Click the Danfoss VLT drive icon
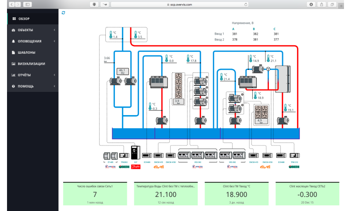[x=135, y=156]
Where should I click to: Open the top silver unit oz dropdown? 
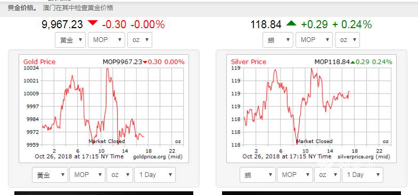pyautogui.click(x=347, y=40)
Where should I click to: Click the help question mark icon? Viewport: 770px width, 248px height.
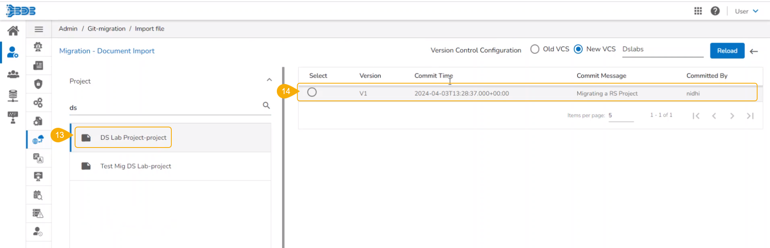715,11
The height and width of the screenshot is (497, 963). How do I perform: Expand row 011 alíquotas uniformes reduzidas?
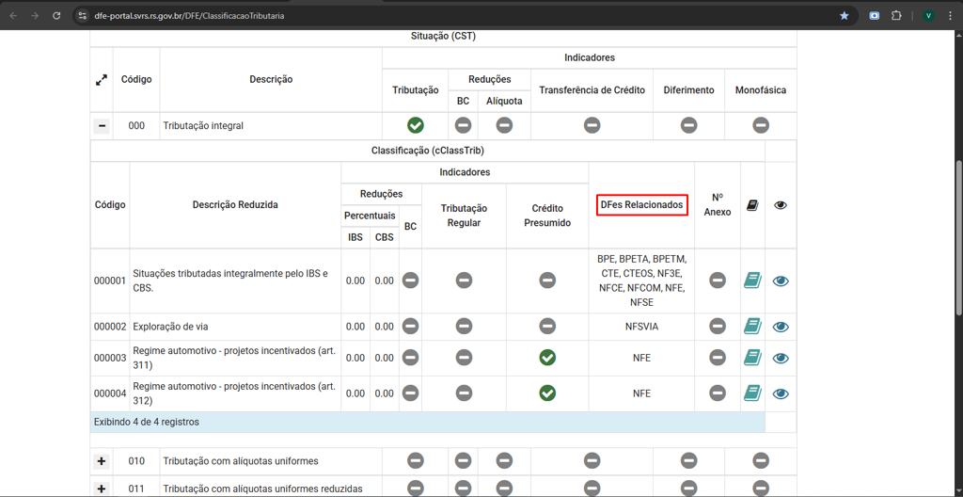(x=102, y=489)
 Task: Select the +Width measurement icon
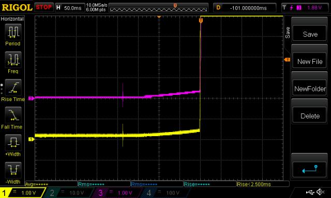[x=13, y=142]
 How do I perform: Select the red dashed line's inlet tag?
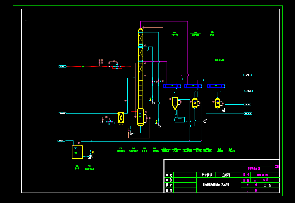pos(63,66)
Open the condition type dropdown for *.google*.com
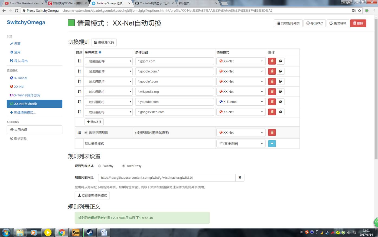Screen dimensions: 378x237 (x=109, y=81)
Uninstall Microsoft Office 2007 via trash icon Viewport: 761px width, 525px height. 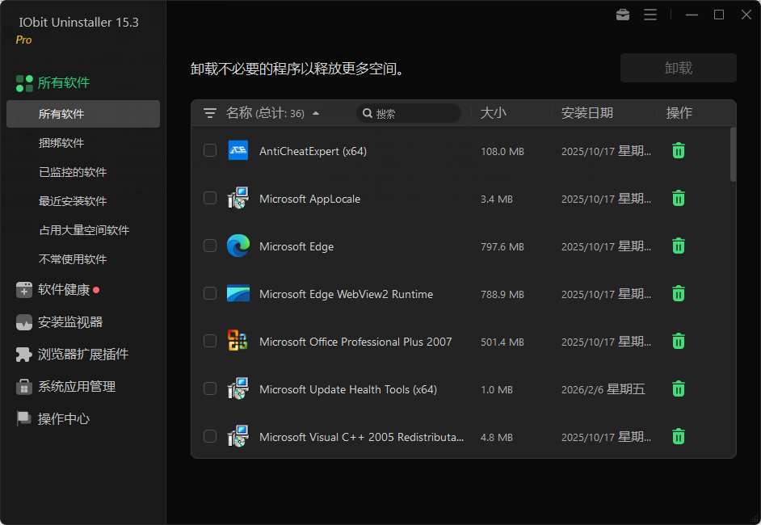[x=679, y=341]
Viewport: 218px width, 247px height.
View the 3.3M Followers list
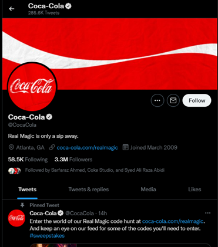[73, 160]
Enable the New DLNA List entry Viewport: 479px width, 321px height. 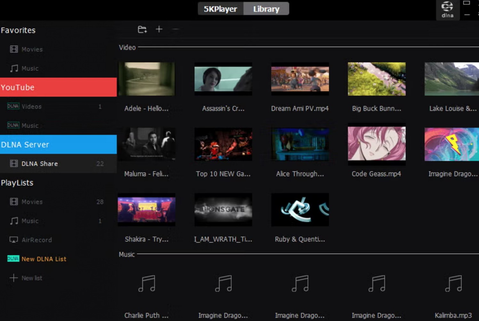coord(44,259)
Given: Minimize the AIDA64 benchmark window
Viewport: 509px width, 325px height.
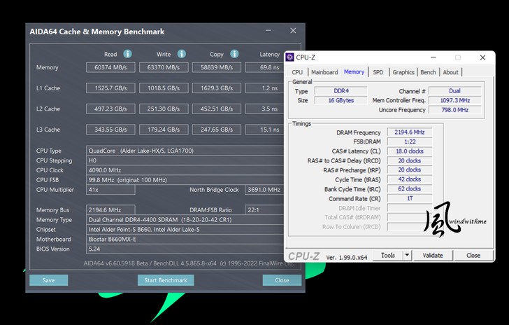Looking at the screenshot, I should pos(266,31).
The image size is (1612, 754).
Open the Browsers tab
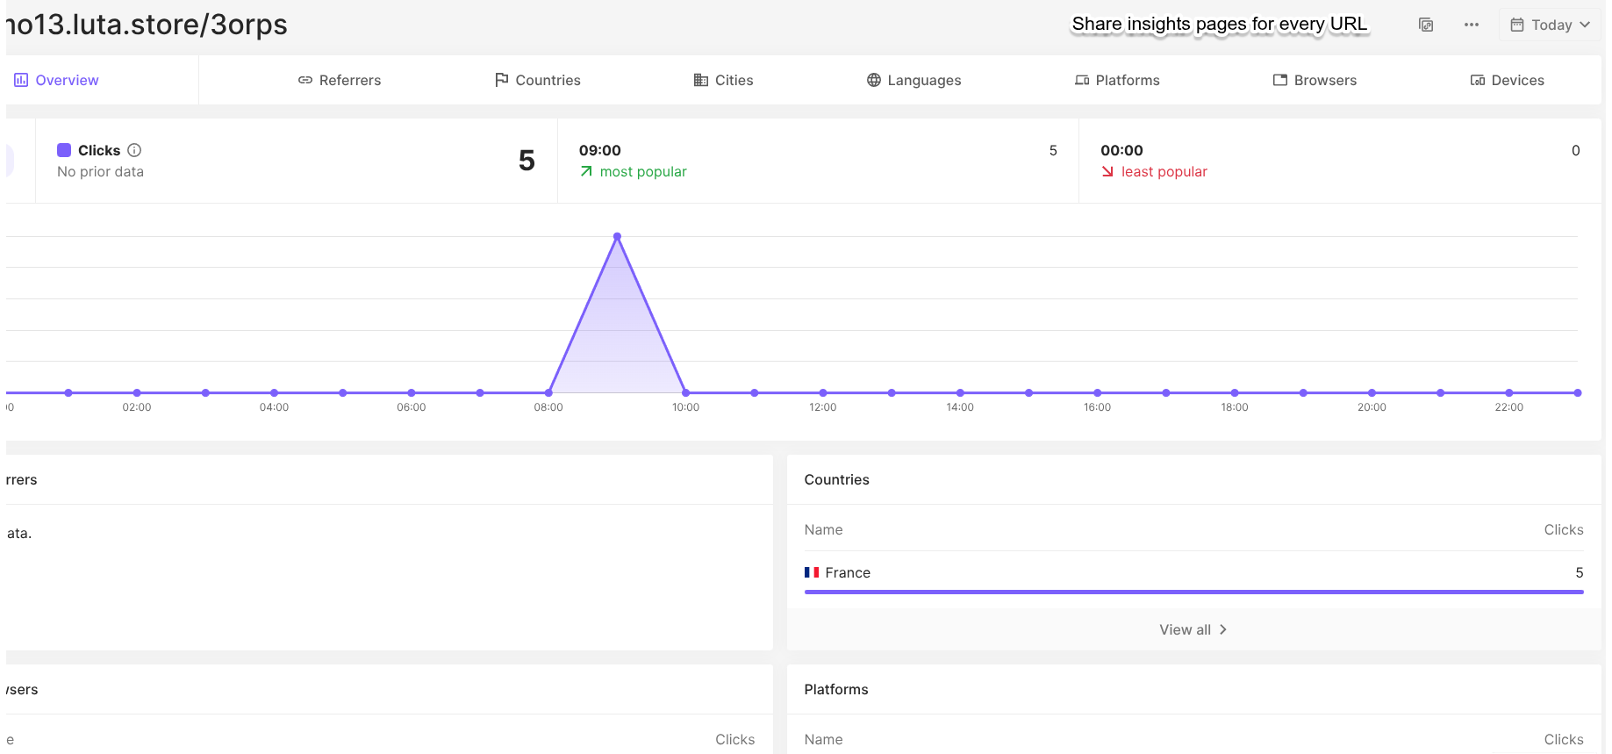pyautogui.click(x=1315, y=80)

---+---

**Task statement:**
Revise the records from the line containing "Where should I click to: Open" up to and including the line containing "[x=13, y=142]" by changing "icon" to "button" and leaving everything else the same. Omit the pictures from your answer.

**Solution for this task:**
Where should I click to: Open the top silver unit oz dropdown? 
pyautogui.click(x=347, y=40)
Where should I click to: Click the help question mark button? Viewport: 770px width, 248px height.
715,11
The height and width of the screenshot is (497, 963). How do I perform: Expand row 011 alíquotas uniformes reduzidas?
(x=102, y=489)
 Task: Select the +Width measurement button
[x=13, y=142]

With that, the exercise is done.